* [TEXT]:
┌────────
NASA’s Phoenix Lander scooped up this Martian soil on sol 11 of the mission, (June 5, 2008 here on Earth.) This will be the first soil sample to be sent to the oven of the Thermal and Evolved-Gas Analyzer, or TEGA, laboratory on the lander deck. The soil will be “baked” sometime today, and the gases that are emitted will be analyzed to determine the chemical make-up of the Martian arctic soil. The material includes a light-toned clod possibly from crusted surface of the ground, similar in appearance to clods observed near a foot of the lander. This is an approximate true-color view of the contents of the scoop on the Robotic Arm, created by combining separate images taken by the Robotic Arm Camera, using illumination by red, green and blue light-emitting diodes on the camera.
This image shows the Robotic Arm scoop containing a soil sample poised over the partially open door of TEGA’s oven. The material inside the scoop has been slightly brightened in this image.
└────────
* [INFORMATION GIVEN]:
┌────────
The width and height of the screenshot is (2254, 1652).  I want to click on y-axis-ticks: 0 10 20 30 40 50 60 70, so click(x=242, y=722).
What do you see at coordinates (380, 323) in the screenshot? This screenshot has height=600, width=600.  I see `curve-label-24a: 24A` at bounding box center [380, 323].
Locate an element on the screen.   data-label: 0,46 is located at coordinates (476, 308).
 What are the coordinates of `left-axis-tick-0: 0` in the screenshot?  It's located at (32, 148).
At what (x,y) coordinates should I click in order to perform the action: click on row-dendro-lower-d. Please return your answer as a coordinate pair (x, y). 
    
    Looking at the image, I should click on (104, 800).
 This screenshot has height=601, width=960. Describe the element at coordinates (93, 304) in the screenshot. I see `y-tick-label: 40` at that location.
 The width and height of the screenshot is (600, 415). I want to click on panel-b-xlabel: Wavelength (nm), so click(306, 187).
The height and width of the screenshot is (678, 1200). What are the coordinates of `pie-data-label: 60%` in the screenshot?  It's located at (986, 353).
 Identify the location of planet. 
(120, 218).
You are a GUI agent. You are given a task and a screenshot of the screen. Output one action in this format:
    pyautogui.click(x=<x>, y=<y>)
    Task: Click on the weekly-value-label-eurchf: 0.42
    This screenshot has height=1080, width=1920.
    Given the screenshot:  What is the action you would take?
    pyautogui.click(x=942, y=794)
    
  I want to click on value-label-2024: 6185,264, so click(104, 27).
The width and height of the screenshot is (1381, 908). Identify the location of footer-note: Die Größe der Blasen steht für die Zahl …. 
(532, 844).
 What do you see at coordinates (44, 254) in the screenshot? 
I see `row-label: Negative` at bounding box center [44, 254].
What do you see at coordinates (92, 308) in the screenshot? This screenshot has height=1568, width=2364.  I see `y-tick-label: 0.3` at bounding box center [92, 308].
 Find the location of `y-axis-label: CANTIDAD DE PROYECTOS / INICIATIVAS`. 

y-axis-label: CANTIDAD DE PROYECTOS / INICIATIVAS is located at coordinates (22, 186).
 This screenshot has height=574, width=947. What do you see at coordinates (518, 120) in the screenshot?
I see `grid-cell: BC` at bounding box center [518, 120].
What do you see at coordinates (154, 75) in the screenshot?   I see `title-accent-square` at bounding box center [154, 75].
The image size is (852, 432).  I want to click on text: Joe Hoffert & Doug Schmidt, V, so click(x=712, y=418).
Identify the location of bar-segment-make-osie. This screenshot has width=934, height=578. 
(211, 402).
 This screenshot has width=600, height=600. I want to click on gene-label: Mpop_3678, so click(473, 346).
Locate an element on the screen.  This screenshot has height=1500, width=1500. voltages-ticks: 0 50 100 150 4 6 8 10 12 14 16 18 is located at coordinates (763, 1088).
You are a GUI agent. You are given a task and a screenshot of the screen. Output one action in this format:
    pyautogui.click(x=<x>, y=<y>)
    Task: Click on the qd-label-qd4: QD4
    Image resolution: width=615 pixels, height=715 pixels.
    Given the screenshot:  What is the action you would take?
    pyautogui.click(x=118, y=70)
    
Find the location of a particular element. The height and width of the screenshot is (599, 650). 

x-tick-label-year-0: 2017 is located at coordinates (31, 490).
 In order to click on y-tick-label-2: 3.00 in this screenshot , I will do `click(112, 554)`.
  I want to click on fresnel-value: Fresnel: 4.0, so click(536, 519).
└────────
* [TASK REQUIREMENTS]:
**a)** Change "poised" to "held" in everything from "This image shows" down to "in this image." in the Phoenix Lander text, and write out that part.
**b)** According to the Phoenix Lander text, on which sol of the mission did the lander scoop up the Martian soil?

* [RESPONSE LIST]:
**a)**
This image shows the Robotic Arm scoop containing a soil sample held over the partially open door of TEGA’s oven. The material inside the scoop has been slightly brightened in this image.

**b)** On sol 11 of the mission (June 5, 2008 on Earth).